On découvre que le prolongement n'est pas valable - le sens sensible ne s'épuise pas avec la Terre au centre, mais qu'il commence avec cette partition. C'est ainsi que l'immanentisme naît, comme la découverte que le sens n'existe pas et que le sensible n'englobe pas la Terre. La fin du transcendantalisme coïncide avec la fin du sens lié au centre de la Terre.
Selon le transcendantalisme, le sens sensible est au centre de l'homme. Quand l'homme dépasse la terre, il dépasse le sens. Reste l'interprétation monothéiste selon laquelle le sens n'existe pas. L'homme est non plus le centre, mais la marge - la quantité négligeable. La destruction du même et de l'autre par l'immanentisme aboutit à l'opposition antithétique et non complémentaire du réel et du néant. Pour retrouver un horizon - qui soit celui de l'espace après la Terre, il faut créer une nouvelle opposition qui passe par le complément du néant positif et l'être ordonné.
C'est le rapport du reflet complémentaire. Le même est l'envers. L'autre est l'ordre. L'envers et l'ordre sont les deux axes complémentaires du néanthéisme qui succède à la grille de lecture du transcendantalisme. Dans le néanthéisme, la limite est l'espace. L'espace n'est pas l'illimité, mais la limite entre l'horizon humain et la complétude du réel. La complétude réside en termes néanthéistes dans l'enversion.

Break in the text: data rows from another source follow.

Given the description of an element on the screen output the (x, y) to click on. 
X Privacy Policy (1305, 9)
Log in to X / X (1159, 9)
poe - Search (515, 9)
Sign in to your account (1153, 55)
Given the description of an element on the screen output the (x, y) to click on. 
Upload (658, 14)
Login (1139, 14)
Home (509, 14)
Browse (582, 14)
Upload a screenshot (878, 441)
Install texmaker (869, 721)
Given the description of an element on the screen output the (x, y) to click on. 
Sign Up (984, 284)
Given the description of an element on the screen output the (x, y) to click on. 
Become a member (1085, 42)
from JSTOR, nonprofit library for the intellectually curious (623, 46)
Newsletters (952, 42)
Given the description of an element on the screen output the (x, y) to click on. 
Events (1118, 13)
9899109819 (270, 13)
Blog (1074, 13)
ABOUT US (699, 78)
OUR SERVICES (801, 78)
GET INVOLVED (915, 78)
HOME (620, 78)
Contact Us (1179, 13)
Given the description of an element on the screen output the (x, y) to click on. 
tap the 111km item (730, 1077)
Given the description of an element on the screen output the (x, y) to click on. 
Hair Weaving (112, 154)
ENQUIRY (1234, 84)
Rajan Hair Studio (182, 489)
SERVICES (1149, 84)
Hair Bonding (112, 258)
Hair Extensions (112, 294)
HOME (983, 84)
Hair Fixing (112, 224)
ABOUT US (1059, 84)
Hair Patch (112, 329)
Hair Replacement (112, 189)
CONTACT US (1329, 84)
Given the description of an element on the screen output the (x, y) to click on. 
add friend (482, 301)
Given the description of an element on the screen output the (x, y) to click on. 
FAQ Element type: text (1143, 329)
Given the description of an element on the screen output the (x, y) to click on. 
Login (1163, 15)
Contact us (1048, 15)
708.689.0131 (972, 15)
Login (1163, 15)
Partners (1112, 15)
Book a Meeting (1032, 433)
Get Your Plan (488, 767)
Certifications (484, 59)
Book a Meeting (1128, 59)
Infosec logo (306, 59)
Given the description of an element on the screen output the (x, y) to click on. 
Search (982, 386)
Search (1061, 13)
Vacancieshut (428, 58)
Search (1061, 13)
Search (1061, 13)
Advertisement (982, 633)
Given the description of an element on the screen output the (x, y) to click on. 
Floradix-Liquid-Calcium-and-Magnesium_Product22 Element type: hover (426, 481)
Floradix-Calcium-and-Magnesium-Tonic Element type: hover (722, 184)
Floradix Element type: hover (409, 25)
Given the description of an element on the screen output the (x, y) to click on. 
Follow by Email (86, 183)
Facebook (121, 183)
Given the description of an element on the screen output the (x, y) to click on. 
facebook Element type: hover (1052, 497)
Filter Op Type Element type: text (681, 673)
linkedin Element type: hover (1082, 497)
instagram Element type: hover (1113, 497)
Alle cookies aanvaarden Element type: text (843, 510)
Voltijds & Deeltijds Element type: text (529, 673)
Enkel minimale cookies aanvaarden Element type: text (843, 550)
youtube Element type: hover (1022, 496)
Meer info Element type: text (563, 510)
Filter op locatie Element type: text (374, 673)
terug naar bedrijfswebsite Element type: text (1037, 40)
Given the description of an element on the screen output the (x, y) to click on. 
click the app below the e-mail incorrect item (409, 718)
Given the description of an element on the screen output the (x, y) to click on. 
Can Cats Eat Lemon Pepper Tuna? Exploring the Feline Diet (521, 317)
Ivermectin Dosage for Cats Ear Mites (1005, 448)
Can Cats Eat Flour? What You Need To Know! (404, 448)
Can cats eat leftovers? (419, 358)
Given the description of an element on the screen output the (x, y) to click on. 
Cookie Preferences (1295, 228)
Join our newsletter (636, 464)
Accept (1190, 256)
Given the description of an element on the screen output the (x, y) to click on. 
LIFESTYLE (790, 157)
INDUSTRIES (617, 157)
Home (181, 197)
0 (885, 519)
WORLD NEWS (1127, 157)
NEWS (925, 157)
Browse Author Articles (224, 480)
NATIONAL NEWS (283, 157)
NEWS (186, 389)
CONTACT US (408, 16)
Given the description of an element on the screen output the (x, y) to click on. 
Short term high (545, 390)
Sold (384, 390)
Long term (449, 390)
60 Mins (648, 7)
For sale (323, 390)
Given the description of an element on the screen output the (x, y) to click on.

Nous avons trois modes de pensée. Chaque mode de pensée est attaché à un territoire physique :
1) le transcendantalisme : c'est le prolongement.
Le prolongement fonctionne avec la limite de la Terre.
2) l'immanentisme : c'est l'antithèse anti-complémentaire.
L'antithèse fonctionne avec la limite du fini.
3) le néanthéisme : c'est l'enversion.
L'enversion fonctionne avec la limite de l'espace.
A noter que l'immanentisme est démasqué comme nihilisme en ce qu'il est incapable de proposer une nouvelle limite mais qu'il propose une absence de limite et qu'il restaure l'infini illimité sous les termes du fini infini. L'
illimite va de pair avec l'antithèse. L'asensé va de pair avec la réfutation du complément. En ce sens, la limite du monothéisme est atteinte avec le symbolique 1492. Après cette date, c'est l'effondrement du transcendantalisme et son remplacement par l'immanentisme qui indique l'inutilité de la progression puisque au sein de l'infini, la limite explose. La limite, c'est le sens. Le sens explose.
L'absence de sens indique l'absence de limite. Après 1492, l'homme est occupé soit à se diriger vers l'espace et à préparer le remplacement du transcendantalisme par le néanthéisme; soit à régresser vers la domination destructrice de la Terre. L'homme se replie sur lui et décroît. C'est exactement le mouvement que nous observons et c'est ce mouvement que soutiennent les thuriféraires aveuglés et moutonniers du système immanentiste. Ils croient mimétiquement que la décroissance est la seule solution malthusienne à leur conception mécaniste et finie du réel; mais ils oublient que le vrai nom de la décroissance est le jeûne. Au bout d'un jeûne prolongé, c'est la mort qui est le terme.